Data from Australia’s Cape Grim air monitoring research station in north-west Tasmania has helped confirm that global fertiliser use is adding to nitrous oxide in the atmosphere.
N2O is a long-lived gas that contributes to both global warming and the thinning of the ozone layer. It is produced naturally by microbial activity in soils and the oceans as well as by agriculture.
Scientists had already measured a 20 per cent increase in atmospheric N2O since 1750. The new analysis, just published in the journal Nature Geoscience is drawn from atmospheric sampling at the Cape Grim Baseline Air Pollution Station, Tasmania, as well as air extracted from the Antarctic ice sheet over the period 1940–2005.
Its significance, says co-author CSIRO’s Dr David Etheridge, will be its contribution to the development of emissions protocols as countries step up their monitoring of gases contributing to global warming and ozone depletion.
Dr Etheridge said that through analysis of the different forms of the nitrogen and oxygen atoms (known as isotopes) that comprise the gas, researchers were able to determine that the increase of nitrous oxide was largely from agricultural sources.
‘Through these measurements and a close analysis of the record, we can also see seasonal cycles in nitrous oxide’s isotopic composition, as well as large year-to-year variations and long-term trends,’ he said.
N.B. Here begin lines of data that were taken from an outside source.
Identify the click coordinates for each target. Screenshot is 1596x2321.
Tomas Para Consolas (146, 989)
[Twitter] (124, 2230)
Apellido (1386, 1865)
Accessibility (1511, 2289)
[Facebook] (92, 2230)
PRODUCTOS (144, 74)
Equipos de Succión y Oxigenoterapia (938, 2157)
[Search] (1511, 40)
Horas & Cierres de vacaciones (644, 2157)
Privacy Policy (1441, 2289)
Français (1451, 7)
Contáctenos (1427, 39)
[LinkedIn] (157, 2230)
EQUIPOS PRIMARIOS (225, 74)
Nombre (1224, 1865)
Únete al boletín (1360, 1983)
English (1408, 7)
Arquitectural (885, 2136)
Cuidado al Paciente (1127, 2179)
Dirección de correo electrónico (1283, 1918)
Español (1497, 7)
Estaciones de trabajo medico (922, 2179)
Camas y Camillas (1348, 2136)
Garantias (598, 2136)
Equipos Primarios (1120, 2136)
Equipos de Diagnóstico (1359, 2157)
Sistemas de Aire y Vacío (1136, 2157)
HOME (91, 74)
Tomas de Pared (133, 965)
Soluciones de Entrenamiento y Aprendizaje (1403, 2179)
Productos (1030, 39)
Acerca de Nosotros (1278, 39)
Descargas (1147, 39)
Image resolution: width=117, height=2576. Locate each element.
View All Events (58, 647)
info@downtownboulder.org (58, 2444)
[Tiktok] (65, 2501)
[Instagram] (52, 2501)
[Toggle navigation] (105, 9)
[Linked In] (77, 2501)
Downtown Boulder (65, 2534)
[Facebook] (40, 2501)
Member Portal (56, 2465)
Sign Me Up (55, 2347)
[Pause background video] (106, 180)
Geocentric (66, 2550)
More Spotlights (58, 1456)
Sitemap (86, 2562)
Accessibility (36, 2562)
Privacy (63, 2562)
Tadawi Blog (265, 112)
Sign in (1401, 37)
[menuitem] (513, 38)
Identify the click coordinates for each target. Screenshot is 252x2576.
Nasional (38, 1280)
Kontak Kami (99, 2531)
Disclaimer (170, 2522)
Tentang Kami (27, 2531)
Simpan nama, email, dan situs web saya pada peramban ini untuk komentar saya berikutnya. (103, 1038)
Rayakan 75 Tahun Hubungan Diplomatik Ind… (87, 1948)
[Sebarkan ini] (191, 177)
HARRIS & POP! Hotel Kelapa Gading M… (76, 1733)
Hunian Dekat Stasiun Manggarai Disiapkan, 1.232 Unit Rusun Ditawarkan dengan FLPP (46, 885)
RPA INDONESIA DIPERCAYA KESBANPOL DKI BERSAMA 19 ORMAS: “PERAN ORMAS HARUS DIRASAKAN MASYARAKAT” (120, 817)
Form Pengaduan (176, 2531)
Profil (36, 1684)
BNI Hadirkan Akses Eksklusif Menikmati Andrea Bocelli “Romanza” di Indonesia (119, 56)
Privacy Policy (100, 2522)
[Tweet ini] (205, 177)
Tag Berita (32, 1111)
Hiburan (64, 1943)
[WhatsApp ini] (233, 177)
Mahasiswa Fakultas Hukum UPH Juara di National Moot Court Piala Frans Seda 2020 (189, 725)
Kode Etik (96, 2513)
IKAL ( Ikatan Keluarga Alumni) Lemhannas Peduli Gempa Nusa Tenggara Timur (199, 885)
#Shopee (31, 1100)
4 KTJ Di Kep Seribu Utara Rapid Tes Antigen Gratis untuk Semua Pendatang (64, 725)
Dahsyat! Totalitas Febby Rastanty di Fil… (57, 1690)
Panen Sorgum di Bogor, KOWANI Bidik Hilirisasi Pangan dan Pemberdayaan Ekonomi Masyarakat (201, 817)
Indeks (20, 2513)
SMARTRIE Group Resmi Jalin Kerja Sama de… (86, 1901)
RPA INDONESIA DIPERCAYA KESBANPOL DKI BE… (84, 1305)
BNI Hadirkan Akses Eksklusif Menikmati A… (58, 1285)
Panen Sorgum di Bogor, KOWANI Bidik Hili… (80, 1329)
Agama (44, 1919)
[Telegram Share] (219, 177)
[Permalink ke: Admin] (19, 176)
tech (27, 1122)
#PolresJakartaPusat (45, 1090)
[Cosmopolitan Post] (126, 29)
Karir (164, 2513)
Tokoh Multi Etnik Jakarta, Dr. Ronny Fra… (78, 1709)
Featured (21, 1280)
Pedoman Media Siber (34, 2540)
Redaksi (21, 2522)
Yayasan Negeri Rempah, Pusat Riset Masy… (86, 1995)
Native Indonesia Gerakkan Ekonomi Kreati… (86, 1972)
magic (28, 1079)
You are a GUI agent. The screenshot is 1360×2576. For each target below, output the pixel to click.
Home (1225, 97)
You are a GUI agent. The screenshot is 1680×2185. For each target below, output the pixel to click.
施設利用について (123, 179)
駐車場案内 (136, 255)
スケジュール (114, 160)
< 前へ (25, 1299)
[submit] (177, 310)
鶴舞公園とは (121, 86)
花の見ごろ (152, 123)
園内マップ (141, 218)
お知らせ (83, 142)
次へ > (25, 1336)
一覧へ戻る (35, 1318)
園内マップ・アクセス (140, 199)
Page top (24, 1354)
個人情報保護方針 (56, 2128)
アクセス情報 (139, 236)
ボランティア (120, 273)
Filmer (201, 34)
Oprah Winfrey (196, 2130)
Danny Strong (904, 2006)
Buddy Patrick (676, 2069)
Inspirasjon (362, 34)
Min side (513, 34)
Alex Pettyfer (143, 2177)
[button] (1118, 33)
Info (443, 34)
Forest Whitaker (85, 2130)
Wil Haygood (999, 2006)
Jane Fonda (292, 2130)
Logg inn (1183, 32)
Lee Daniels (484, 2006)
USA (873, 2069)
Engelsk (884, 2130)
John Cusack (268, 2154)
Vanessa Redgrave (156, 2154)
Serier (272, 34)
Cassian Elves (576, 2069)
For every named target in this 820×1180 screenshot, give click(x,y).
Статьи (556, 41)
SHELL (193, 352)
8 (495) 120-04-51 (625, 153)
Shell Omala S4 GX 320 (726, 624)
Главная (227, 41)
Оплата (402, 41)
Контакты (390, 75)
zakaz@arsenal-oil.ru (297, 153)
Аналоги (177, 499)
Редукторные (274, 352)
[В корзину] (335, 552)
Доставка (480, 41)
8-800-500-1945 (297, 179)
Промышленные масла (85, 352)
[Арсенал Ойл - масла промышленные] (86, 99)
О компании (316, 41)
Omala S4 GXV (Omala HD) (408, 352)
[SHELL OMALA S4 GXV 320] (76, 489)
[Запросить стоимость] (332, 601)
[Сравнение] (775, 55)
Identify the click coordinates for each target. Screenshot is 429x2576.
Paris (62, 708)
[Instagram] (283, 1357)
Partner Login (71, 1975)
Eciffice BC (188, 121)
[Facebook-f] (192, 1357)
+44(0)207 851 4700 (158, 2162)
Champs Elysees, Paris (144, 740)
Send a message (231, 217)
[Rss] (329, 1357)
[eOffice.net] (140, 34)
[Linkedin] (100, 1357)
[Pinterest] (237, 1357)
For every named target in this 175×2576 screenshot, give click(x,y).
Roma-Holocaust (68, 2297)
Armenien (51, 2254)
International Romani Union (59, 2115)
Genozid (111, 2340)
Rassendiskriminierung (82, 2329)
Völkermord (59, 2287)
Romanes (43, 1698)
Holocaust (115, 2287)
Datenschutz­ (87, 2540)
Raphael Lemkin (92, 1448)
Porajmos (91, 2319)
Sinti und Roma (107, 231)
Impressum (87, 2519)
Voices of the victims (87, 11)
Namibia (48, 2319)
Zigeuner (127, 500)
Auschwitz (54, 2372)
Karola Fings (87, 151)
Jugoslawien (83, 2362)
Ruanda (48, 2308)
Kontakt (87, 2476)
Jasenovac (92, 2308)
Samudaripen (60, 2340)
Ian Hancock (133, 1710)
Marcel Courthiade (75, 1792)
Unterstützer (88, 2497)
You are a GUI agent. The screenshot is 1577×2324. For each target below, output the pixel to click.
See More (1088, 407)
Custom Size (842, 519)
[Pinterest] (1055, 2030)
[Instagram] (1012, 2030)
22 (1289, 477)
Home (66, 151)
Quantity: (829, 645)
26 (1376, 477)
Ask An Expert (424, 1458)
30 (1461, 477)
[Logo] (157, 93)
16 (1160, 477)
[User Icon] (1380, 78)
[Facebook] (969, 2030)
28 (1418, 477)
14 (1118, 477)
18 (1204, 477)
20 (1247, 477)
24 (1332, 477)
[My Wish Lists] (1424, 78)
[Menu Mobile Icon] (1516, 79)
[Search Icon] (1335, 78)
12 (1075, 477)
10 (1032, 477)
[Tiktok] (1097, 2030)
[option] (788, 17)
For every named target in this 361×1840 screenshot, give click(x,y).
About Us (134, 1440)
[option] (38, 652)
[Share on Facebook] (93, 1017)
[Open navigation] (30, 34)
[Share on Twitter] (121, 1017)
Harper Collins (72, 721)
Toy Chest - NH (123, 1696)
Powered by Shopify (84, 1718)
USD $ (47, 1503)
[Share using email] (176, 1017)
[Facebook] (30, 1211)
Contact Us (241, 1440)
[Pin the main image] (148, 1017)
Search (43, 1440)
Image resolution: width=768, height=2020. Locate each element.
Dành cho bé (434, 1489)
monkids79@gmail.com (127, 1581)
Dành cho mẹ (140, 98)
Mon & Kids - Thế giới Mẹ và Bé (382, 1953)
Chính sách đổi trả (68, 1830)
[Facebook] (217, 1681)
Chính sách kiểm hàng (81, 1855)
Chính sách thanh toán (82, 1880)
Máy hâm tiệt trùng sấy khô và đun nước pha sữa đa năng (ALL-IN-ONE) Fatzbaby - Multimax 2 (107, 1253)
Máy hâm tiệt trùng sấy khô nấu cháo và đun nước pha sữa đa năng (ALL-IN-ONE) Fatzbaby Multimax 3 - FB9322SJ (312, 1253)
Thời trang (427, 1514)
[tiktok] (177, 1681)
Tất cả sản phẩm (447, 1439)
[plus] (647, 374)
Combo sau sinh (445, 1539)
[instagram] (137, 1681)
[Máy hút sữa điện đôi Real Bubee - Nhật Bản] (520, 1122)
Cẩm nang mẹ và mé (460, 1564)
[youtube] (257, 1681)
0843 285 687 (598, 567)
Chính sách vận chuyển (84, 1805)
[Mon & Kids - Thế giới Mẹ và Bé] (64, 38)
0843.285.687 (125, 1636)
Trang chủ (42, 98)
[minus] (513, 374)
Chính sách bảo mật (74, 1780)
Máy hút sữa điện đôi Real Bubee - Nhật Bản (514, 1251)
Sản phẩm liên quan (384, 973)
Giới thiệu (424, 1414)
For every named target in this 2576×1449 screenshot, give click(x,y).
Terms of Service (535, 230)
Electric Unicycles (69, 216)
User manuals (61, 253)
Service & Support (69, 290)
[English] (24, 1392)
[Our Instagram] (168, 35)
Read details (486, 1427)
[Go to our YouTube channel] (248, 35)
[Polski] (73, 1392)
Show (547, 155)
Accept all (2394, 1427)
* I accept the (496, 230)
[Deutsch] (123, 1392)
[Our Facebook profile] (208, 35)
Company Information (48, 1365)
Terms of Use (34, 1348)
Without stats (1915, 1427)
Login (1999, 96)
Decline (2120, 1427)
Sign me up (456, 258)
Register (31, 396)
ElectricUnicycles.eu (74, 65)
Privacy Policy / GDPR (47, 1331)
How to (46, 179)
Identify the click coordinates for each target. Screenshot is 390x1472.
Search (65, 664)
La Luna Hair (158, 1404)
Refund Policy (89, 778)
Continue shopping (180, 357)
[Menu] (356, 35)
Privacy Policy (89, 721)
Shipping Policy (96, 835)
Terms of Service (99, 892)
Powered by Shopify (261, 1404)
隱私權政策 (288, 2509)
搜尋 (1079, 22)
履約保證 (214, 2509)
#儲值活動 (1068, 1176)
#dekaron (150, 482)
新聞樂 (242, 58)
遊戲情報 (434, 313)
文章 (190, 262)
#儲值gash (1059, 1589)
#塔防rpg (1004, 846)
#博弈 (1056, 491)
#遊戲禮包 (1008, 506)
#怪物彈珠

He said the unique record of seasonal cycles allowed scientists to trace the production and loss of N2O, from its origins in the ocean and soils to its movement through the stratosphere where it contributes to breaking down ozone.
‘Until now the balance between the stratospheric sink and the oceanic source of nitrous oxide has been a key uncertainty in understanding nitrous oxide variations at the Earth's surface.
‘This new evidence of the nitrous oxide budget allows us to better predict its future changes – and therefore its impacts on climate and stratospheric ozone depletion – for different scenarios of fertiliser use in support of rising populations and increased production for bio-energy.’
Dr Etheridge said the record demonstrates the value of Australia’s investment, through CSIRO and the Bureau of Meteorology, in a world-class atmospheric monitoring station at Cape Grim since the 1970s, including the establishment of an air archive, which can be retrospectively measured as new technologies are developed.
This resource is complemented by the Australian Antarctic Division’s glaciology program, which has been able to access a natural archive of the past atmosphere at its primary drilling site at Law Dome, Antarctica.